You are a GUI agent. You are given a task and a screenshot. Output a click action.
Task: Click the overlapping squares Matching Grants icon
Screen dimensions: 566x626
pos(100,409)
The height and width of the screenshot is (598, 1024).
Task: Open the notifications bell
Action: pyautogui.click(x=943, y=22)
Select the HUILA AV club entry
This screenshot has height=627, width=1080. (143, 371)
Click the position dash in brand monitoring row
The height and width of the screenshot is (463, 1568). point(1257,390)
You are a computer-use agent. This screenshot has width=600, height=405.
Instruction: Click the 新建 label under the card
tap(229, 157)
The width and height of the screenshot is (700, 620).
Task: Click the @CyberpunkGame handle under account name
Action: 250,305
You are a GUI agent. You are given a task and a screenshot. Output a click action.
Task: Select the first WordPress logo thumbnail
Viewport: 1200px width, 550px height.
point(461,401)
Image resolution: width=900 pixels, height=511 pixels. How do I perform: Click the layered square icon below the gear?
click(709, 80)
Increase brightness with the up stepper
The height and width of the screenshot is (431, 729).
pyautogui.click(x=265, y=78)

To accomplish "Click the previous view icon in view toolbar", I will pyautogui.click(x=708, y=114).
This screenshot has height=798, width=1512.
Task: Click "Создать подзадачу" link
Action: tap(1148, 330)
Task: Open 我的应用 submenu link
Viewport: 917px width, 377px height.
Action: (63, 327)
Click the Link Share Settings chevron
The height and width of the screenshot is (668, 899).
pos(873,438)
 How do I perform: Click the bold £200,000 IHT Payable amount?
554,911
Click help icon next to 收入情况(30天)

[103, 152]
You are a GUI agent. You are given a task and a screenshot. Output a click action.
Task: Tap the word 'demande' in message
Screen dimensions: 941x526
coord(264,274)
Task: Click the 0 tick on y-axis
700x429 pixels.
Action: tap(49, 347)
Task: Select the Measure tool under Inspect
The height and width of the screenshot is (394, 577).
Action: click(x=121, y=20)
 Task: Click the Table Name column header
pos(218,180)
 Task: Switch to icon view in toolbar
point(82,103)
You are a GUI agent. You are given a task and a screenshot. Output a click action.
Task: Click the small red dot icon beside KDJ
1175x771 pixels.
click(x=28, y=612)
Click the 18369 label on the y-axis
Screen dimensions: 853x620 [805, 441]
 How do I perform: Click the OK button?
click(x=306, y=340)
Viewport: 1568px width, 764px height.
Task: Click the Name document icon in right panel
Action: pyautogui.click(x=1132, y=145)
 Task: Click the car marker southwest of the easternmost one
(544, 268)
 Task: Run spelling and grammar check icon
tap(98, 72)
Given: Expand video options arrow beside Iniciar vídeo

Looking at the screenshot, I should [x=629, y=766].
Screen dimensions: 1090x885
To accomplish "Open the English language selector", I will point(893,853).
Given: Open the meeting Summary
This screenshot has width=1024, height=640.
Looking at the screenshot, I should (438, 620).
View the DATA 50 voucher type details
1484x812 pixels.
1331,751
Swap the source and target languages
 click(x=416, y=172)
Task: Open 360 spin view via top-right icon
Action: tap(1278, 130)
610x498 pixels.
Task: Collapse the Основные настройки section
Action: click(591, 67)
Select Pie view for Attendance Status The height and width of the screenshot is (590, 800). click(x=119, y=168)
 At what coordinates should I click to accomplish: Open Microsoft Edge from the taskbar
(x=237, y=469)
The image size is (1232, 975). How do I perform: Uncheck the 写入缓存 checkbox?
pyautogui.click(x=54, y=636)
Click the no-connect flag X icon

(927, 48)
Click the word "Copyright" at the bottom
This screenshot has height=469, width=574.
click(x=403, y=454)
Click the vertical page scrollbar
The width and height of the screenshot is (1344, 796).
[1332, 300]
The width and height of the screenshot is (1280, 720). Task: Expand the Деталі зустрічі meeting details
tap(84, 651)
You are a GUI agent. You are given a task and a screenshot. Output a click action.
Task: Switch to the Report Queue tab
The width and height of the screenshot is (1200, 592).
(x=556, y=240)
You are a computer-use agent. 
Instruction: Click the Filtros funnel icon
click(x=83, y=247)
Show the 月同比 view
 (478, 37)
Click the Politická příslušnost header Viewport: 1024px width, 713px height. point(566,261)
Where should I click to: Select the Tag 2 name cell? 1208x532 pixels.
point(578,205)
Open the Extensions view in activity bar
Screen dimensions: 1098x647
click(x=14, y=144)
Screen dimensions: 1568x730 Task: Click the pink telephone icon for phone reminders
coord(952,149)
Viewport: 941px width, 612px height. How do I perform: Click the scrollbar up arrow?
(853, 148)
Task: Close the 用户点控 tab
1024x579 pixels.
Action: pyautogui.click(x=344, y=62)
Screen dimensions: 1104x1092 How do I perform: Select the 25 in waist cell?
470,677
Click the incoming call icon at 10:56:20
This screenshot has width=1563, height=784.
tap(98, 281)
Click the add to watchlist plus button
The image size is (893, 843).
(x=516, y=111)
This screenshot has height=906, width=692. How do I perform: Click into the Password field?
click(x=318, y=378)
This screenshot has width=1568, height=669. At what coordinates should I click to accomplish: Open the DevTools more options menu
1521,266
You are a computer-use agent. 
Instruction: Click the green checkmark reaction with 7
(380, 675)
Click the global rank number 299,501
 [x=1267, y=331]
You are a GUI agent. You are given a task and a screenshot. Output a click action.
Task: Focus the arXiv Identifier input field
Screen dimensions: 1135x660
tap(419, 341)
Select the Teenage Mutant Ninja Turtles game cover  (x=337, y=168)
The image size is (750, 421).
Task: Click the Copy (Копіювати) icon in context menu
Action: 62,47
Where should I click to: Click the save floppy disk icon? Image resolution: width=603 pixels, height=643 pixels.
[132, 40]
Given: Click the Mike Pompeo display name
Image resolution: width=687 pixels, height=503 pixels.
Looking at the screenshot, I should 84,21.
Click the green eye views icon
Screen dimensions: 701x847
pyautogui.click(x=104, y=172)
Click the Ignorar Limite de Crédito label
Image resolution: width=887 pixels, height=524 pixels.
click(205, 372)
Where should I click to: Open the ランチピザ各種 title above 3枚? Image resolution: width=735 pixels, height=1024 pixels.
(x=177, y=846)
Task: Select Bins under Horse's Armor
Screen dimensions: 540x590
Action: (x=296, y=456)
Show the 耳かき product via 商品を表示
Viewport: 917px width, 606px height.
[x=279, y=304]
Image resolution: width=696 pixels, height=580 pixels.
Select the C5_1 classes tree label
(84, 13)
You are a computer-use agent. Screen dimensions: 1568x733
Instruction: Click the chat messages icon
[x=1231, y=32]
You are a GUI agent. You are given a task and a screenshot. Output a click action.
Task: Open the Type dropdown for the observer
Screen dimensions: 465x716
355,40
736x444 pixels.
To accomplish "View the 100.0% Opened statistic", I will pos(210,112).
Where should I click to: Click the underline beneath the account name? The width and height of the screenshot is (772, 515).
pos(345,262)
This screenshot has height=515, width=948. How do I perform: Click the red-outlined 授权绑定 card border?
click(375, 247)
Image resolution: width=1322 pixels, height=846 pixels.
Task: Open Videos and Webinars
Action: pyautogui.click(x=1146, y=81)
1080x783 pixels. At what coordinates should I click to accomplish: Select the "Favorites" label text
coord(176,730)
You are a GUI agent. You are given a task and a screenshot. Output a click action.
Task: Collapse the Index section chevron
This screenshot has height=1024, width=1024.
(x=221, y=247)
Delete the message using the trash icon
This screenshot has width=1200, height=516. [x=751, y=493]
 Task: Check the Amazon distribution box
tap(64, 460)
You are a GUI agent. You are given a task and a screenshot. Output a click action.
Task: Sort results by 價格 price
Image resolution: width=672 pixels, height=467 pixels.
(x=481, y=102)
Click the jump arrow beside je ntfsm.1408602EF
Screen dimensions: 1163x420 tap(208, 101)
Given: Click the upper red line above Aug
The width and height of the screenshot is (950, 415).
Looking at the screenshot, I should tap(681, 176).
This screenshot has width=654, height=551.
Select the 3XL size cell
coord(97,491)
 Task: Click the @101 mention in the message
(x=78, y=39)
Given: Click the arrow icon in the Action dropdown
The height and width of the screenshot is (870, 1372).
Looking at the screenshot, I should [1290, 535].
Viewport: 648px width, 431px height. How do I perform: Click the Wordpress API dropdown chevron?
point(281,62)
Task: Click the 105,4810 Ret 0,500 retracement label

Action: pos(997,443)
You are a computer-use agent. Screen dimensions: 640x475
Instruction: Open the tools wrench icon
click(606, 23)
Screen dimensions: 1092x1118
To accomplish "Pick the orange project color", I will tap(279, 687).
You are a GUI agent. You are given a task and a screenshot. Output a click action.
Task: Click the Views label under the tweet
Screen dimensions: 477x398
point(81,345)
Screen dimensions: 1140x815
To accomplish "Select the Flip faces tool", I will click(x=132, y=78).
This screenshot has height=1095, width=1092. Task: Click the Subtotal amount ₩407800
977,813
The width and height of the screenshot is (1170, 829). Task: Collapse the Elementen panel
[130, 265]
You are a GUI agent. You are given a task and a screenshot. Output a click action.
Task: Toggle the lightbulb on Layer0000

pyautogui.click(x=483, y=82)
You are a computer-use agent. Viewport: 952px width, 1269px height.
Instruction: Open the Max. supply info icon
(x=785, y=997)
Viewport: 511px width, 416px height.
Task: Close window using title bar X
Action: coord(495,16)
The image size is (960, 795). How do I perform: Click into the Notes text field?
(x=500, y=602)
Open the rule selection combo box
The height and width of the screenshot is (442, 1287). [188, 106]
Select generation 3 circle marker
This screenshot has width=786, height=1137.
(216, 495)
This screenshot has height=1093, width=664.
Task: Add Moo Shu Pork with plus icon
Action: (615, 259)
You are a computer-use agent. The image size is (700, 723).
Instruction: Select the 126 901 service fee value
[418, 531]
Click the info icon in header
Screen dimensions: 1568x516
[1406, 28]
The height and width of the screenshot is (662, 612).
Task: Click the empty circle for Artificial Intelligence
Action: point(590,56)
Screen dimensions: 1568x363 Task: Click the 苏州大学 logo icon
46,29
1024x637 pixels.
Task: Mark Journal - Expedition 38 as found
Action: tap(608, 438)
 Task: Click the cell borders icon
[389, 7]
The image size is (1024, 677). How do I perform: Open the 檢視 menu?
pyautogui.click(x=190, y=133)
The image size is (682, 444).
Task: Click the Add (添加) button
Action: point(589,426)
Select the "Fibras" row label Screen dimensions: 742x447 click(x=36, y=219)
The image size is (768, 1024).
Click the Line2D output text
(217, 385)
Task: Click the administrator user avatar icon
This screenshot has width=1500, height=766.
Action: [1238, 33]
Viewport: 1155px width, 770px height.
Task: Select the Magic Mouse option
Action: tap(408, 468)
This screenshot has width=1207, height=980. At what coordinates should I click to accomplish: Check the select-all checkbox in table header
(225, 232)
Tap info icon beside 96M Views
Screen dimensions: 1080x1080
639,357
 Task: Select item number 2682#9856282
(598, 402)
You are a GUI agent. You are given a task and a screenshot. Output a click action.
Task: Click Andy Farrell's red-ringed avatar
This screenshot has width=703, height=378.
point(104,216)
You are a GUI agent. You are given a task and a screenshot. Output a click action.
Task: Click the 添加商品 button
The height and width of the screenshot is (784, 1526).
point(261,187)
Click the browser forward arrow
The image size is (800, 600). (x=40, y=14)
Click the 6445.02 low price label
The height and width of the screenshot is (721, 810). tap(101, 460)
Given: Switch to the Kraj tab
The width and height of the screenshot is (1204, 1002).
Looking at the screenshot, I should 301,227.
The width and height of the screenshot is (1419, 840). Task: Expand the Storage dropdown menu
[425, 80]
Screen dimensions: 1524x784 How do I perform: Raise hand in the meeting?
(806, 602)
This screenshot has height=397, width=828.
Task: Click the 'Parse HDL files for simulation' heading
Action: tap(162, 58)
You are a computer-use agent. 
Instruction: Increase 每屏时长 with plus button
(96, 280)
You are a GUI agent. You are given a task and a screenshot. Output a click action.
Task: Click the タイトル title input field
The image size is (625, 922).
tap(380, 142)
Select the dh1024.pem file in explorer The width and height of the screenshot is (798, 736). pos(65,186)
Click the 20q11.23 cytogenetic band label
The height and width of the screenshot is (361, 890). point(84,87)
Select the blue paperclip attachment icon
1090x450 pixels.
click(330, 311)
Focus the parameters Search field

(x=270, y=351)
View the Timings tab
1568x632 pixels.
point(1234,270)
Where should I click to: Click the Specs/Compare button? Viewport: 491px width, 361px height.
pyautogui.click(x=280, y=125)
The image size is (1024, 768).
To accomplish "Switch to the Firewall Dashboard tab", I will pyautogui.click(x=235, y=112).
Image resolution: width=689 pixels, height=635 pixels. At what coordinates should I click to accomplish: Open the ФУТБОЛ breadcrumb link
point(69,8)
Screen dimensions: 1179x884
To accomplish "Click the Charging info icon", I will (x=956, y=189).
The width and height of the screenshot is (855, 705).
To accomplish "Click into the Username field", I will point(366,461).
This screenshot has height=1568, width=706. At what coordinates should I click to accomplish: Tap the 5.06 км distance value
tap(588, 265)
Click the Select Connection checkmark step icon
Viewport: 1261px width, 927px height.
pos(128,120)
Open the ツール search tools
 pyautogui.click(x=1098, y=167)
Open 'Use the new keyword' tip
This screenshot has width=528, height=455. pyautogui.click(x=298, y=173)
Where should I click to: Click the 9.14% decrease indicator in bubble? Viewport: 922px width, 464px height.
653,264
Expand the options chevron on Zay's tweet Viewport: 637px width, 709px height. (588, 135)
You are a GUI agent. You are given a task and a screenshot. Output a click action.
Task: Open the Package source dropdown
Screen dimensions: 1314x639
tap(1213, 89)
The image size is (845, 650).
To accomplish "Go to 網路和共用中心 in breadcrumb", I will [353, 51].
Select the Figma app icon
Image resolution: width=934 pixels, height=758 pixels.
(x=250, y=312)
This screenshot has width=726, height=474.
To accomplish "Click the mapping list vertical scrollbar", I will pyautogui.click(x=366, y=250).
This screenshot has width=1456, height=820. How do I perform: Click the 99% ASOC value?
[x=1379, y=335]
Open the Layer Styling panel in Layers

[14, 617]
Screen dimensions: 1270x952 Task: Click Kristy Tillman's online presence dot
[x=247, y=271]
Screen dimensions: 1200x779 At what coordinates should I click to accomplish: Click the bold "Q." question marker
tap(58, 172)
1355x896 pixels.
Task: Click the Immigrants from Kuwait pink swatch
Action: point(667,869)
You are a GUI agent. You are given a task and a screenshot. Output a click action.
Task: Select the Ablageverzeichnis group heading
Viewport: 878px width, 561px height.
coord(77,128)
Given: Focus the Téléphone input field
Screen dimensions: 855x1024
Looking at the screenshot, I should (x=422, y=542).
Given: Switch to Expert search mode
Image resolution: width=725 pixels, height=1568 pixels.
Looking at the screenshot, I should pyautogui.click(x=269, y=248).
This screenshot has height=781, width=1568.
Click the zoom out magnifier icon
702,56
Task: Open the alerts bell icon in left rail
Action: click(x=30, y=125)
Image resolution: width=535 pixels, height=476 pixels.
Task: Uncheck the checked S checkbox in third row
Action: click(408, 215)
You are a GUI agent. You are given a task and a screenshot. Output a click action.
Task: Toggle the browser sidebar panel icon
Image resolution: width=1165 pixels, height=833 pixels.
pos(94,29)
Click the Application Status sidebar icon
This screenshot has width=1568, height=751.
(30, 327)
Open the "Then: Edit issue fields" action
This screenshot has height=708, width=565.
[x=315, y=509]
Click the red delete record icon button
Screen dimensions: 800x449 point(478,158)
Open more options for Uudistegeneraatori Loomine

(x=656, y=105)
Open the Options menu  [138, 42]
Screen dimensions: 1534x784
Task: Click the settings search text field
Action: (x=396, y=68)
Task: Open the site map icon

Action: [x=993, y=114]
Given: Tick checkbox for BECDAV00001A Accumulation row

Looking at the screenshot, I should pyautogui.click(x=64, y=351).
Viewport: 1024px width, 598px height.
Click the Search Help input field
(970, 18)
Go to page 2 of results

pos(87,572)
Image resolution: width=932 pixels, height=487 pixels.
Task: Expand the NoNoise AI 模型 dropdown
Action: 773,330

Problem details: Wherever the string "avatar" occurs in the data, copy the line that holds it.

Problem solution:
Task: Click the administrator user avatar icon
Task: Click Andy Farrell's red-ringed avatar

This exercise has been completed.